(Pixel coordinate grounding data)
━━━━━━━━━━

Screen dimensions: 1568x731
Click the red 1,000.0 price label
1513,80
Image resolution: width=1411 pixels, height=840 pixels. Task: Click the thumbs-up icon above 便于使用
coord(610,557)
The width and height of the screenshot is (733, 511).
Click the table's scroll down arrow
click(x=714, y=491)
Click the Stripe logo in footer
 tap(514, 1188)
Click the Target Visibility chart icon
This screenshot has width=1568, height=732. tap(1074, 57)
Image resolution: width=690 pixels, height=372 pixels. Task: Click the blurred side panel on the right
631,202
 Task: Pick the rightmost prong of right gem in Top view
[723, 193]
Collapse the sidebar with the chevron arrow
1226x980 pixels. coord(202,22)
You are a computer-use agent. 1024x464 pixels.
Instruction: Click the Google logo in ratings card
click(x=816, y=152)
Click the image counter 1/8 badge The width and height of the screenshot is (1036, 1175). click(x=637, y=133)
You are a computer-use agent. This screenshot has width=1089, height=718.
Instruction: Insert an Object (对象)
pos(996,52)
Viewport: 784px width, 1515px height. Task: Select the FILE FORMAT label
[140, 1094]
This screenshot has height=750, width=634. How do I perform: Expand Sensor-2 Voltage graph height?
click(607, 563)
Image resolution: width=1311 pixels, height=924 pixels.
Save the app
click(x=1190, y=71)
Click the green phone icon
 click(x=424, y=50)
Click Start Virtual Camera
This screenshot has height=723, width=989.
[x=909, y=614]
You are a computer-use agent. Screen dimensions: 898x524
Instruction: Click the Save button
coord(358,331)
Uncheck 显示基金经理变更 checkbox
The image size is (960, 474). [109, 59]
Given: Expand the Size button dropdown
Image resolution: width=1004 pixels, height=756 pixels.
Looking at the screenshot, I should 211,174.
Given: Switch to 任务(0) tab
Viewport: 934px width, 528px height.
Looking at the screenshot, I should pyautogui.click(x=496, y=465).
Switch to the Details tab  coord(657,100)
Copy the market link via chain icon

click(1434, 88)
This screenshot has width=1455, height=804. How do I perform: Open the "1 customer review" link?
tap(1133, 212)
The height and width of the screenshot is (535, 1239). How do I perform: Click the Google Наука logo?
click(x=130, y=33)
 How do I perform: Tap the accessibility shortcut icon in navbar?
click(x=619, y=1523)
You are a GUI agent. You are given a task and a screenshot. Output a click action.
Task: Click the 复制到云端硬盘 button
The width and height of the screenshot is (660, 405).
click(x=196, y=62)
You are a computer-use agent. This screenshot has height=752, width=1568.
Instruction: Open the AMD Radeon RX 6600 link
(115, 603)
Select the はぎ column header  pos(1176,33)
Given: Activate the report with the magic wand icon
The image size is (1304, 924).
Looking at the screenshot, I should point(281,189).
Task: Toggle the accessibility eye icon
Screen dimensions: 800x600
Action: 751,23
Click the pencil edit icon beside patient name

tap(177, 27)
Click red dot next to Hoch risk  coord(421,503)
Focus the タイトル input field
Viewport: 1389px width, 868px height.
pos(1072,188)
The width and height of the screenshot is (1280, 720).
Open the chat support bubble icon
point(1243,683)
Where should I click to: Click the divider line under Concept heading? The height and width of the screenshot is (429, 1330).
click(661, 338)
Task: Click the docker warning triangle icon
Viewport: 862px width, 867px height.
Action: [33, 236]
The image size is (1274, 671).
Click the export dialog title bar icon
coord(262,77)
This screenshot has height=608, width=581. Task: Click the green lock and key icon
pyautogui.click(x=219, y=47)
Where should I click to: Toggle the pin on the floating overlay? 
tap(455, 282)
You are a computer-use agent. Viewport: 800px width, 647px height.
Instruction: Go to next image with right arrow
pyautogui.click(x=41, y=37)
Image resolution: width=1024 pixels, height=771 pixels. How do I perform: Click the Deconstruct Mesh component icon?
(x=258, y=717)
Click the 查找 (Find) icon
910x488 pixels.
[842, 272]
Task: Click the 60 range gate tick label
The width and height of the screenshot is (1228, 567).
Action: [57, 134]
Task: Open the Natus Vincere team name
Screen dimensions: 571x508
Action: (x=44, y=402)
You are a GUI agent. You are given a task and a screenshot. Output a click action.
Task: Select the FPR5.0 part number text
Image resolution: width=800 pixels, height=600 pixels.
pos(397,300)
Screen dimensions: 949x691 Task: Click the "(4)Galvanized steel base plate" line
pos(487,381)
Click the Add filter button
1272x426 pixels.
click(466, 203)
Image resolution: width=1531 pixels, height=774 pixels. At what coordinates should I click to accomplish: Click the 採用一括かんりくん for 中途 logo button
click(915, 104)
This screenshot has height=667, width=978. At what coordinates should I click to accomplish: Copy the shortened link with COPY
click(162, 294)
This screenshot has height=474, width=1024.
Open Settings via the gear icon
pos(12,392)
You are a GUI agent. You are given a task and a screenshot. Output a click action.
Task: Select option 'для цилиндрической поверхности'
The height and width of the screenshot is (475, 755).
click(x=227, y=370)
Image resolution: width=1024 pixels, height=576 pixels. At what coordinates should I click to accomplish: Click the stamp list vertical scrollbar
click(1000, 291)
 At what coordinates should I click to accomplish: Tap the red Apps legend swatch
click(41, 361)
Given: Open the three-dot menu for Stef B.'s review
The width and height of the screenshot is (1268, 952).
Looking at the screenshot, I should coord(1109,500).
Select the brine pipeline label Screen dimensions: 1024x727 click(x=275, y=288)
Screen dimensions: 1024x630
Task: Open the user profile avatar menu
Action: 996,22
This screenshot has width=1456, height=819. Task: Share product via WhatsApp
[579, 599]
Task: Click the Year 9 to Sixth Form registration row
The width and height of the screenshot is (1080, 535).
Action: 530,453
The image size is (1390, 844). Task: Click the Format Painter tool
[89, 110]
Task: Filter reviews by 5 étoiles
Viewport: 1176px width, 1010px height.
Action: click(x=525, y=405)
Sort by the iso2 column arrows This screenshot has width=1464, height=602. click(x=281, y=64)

━━━━━━━━━━

▶ **To do**
A verbatim copy of every entry is required.

▶ **Answer section**
Screen dimensions: 1568x731
Click the red 1,000.0 price label
1513,80
Image resolution: width=1411 pixels, height=840 pixels. Task: Click the thumbs-up icon above 便于使用
coord(610,557)
The width and height of the screenshot is (733, 511).
Click the table's scroll down arrow
click(x=714, y=491)
Click the Stripe logo in footer
 tap(514, 1188)
Click the Target Visibility chart icon
This screenshot has width=1568, height=732. tap(1074, 57)
Image resolution: width=690 pixels, height=372 pixels. Task: Click the blurred side panel on the right
631,202
 Task: Pick the rightmost prong of right gem in Top view
[723, 193]
Collapse the sidebar with the chevron arrow
1226x980 pixels. coord(202,22)
You are a computer-use agent. 1024x464 pixels.
Instruction: Click the Google logo in ratings card
click(x=816, y=152)
Click the image counter 1/8 badge The width and height of the screenshot is (1036, 1175). click(x=637, y=133)
You are a computer-use agent. This screenshot has width=1089, height=718.
Instruction: Insert an Object (对象)
pos(996,52)
Viewport: 784px width, 1515px height. Task: Select the FILE FORMAT label
[140, 1094]
This screenshot has height=750, width=634. How do I perform: Expand Sensor-2 Voltage graph height?
click(607, 563)
Image resolution: width=1311 pixels, height=924 pixels.
Save the app
click(x=1190, y=71)
Click the green phone icon
 click(x=424, y=50)
Click Start Virtual Camera
This screenshot has height=723, width=989.
[x=909, y=614]
You are a computer-use agent. Screen dimensions: 898x524
Instruction: Click the Save button
coord(358,331)
Uncheck 显示基金经理变更 checkbox
The image size is (960, 474). [109, 59]
Given: Expand the Size button dropdown
Image resolution: width=1004 pixels, height=756 pixels.
Looking at the screenshot, I should 211,174.
Given: Switch to 任务(0) tab
Viewport: 934px width, 528px height.
Looking at the screenshot, I should pyautogui.click(x=496, y=465).
Switch to the Details tab  coord(657,100)
Copy the market link via chain icon

click(1434, 88)
This screenshot has width=1455, height=804. How do I perform: Open the "1 customer review" link?
tap(1133, 212)
The height and width of the screenshot is (535, 1239). How do I perform: Click the Google Наука logo?
click(x=130, y=33)
 How do I perform: Tap the accessibility shortcut icon in navbar?
click(x=619, y=1523)
You are a GUI agent. You are given a task and a screenshot. Output a click action.
Task: Click the 复制到云端硬盘 button
The width and height of the screenshot is (660, 405).
click(x=196, y=62)
You are a computer-use agent. This screenshot has height=752, width=1568.
Instruction: Open the AMD Radeon RX 6600 link
(115, 603)
Select the はぎ column header  pos(1176,33)
Given: Activate the report with the magic wand icon
The image size is (1304, 924).
Looking at the screenshot, I should point(281,189).
Task: Toggle the accessibility eye icon
Screen dimensions: 800x600
Action: 751,23
Click the pencil edit icon beside patient name

tap(177, 27)
Click red dot next to Hoch risk  coord(421,503)
Focus the タイトル input field
Viewport: 1389px width, 868px height.
pos(1072,188)
The width and height of the screenshot is (1280, 720).
Open the chat support bubble icon
point(1243,683)
Where should I click to: Click the divider line under Concept heading? The height and width of the screenshot is (429, 1330).
click(661, 338)
Task: Click the docker warning triangle icon
Viewport: 862px width, 867px height.
Action: [33, 236]
The image size is (1274, 671).
Click the export dialog title bar icon
coord(262,77)
This screenshot has height=608, width=581. Task: Click the green lock and key icon
pyautogui.click(x=219, y=47)
Where should I click to: Toggle the pin on the floating overlay? 
tap(455, 282)
You are a computer-use agent. Viewport: 800px width, 647px height.
Instruction: Go to next image with right arrow
pyautogui.click(x=41, y=37)
Image resolution: width=1024 pixels, height=771 pixels. How do I perform: Click the Deconstruct Mesh component icon?
(x=258, y=717)
Click the 查找 (Find) icon
910x488 pixels.
[842, 272]
Task: Click the 60 range gate tick label
The width and height of the screenshot is (1228, 567).
Action: [57, 134]
Task: Open the Natus Vincere team name
Screen dimensions: 571x508
Action: (x=44, y=402)
You are a GUI agent. You are given a task and a screenshot. Output a click action.
Task: Select the FPR5.0 part number text
Image resolution: width=800 pixels, height=600 pixels.
pos(397,300)
Screen dimensions: 949x691 Task: Click the "(4)Galvanized steel base plate" line
pos(487,381)
Click the Add filter button
1272x426 pixels.
click(466, 203)
Image resolution: width=1531 pixels, height=774 pixels. At what coordinates should I click to accomplish: Click the 採用一括かんりくん for 中途 logo button
click(915, 104)
This screenshot has height=667, width=978. At what coordinates should I click to accomplish: Copy the shortened link with COPY
click(162, 294)
This screenshot has height=474, width=1024.
Open Settings via the gear icon
pos(12,392)
You are a GUI agent. You are given a task and a screenshot. Output a click action.
Task: Select option 'для цилиндрической поверхности'
The height and width of the screenshot is (475, 755).
click(x=227, y=370)
Image resolution: width=1024 pixels, height=576 pixels. At what coordinates should I click to accomplish: Click the stamp list vertical scrollbar
click(1000, 291)
 At what coordinates should I click to accomplish: Tap the red Apps legend swatch
click(41, 361)
Given: Open the three-dot menu for Stef B.'s review
The width and height of the screenshot is (1268, 952).
Looking at the screenshot, I should coord(1109,500).
Select the brine pipeline label Screen dimensions: 1024x727 click(x=275, y=288)
Screen dimensions: 1024x630
Task: Open the user profile avatar menu
Action: 996,22
This screenshot has width=1456, height=819. Task: Share product via WhatsApp
[579, 599]
Task: Click the Year 9 to Sixth Form registration row
The width and height of the screenshot is (1080, 535).
Action: 530,453
The image size is (1390, 844). Task: Click the Format Painter tool
[89, 110]
Task: Filter reviews by 5 étoiles
Viewport: 1176px width, 1010px height.
Action: click(x=525, y=405)
Sort by the iso2 column arrows This screenshot has width=1464, height=602. click(x=281, y=64)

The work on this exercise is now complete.